T.C. Anayasasının 125'inci maddesine göre, idare kendi eylem ve işlemlerinden doğan zararları ödemekle yükümlüdür. Bu suretle idarenin sorumluluğu Anayasa prensibi olarak kabul edilmiştir. Ancak idarenin sorumluluğunun hangi esaslara göre belirleneceği Anayasa'da belirtilmemiş, bu meselenin halli doktrin ve yargı kararlarına bırakılmıştır. Bugün idarenin sorumluluğu hizmet kusuru ve kusursuz sorumluluk ilkelerine dayandırılmaktadır. İster hizmet kusuru isterse kusursuz sorumluluk ilkelerine dayandırılsın, genel olarak idarenin tazmin borcunun doğabilmesi için bir zararın mevcudiyeti, zarara yol açan eylemin veya işlemin idareye yüklenebilir nitelikte olması ve zarar ile eylem veya işlem arasında illiyet bağının bulunması zorunludur. Bu şartlardan birinin yokluğu idarenin sorumluluğunu ortadan kaldırır. Bu nedenle ortada bir zarar yoksa veya meydana gelen zararın idari eylem ve işlemle ilgisi bulunmuyorsa, idari faaliyet zararın gerçek nedenini, illiyetini teşkil etmiyorsa, arada illiyet bağı mevcut değilse veya zarara yol açan eylem veya işlem idareye yüklenebilir nitelikte değilse, idarenin sorumluluğu ortadan kalkmaktadır.

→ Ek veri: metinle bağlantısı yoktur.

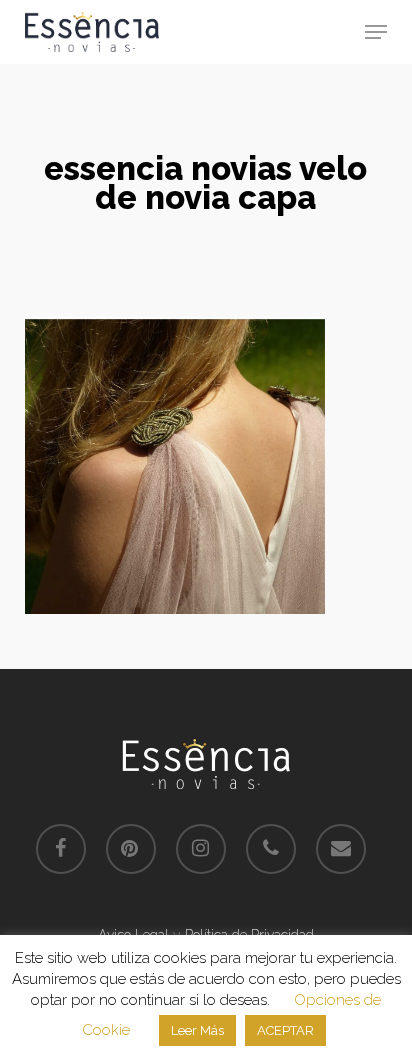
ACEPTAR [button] (285, 1030)
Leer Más (197, 1030)
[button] (376, 32)
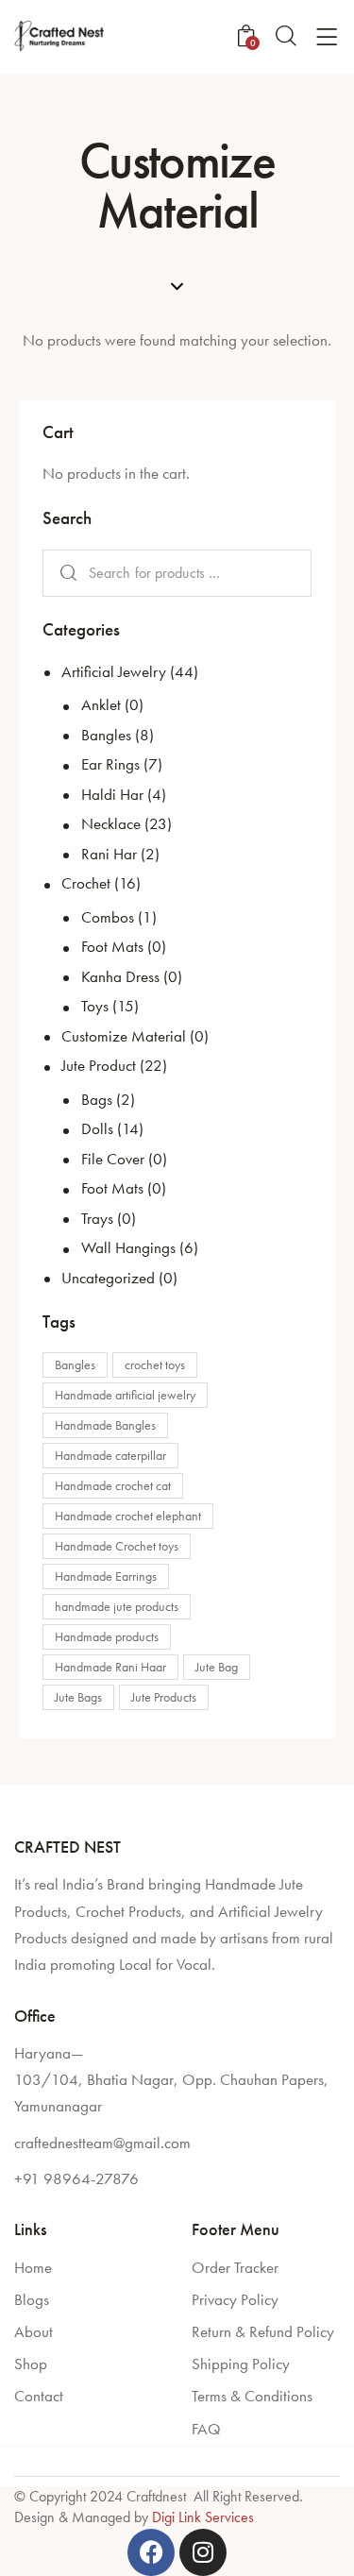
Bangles (106, 734)
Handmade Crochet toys (116, 1545)
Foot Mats (112, 946)
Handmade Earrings (106, 1576)
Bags (96, 1099)
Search (65, 574)
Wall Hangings (128, 1247)
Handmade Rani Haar (110, 1666)
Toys (95, 1005)
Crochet (85, 883)
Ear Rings (110, 764)
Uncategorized (108, 1277)
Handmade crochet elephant (128, 1515)
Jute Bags (78, 1696)
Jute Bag (216, 1666)
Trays (97, 1218)
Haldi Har (112, 794)
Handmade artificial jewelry (125, 1394)
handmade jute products (116, 1606)
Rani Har (109, 853)
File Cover (112, 1158)
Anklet (101, 704)
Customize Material (123, 1035)
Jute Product (98, 1065)
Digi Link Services (203, 2517)
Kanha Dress (120, 976)
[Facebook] (151, 2552)
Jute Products (163, 1696)
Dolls (97, 1128)
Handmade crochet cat (113, 1485)
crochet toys (155, 1364)
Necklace (111, 823)
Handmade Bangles (105, 1424)
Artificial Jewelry (113, 671)
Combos (107, 917)
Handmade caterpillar (110, 1455)
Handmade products (107, 1636)
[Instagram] (203, 2552)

Dava dosyasında mevcut bilgi ve belgeler çerçevesinde; davacı vekilinin, müvekkilinin sağlam olarak askere alındığını, ancak acemi eğitimi sırasında İskenderun Deniz Er Eğitim Birliğine teröristlerce 31.05.2010 tarihinde yapılan saldırı sonucunda şok edici terör olayının yarattığı stres ortamının sebep ve tesiriyle bir gözünün görme yeteneğini tamamen kaybettiğini ve malul hale gelerek terhis edildiğini, bu sebeple davalı idare tarafından kusursuz sorumluluk ilkesi uyarınca zararlarının giderilmesinin gerektiğini iddia ettiği, ancak buna karşılık davalı idarenin, davacının rahatsızlığının hizmetle ilgisinin bulunmadığını, hizmet esnasında meydana gelmediğini, olayda kusurlu sorumluluk şartlarının oluşmadığını ve ayrıca idarenin kusursuz sorumluluk ilkesi uyarınca sorumlu tutulmasını gerektirecek şartların da gerçekleşmediğini belirterek davanın reddine karar verilmesini talep ettiği görülmüştür.

Bu durumda; davacının askerliğe elverişsizlik haline yol açan sol optik atrofı + absolu skotom rahatsızlığının ne olduğu, bu rahatsızlığın bünyesel bir rahatsızlık mı, yoksa dış etkenlerden kaynaklanan bir rahatsızlık mı olduğu, 8 km. uzaklıktaki başka bir birliğe yapılan terör saldırısının davacının gözündeki rahatsızlığa sebep olup-olmayacağı hususlarının tespiti amacıyla tıbbi bilirkişi incelemesine tabi tutulması gerektiği değerlendirilmiştir.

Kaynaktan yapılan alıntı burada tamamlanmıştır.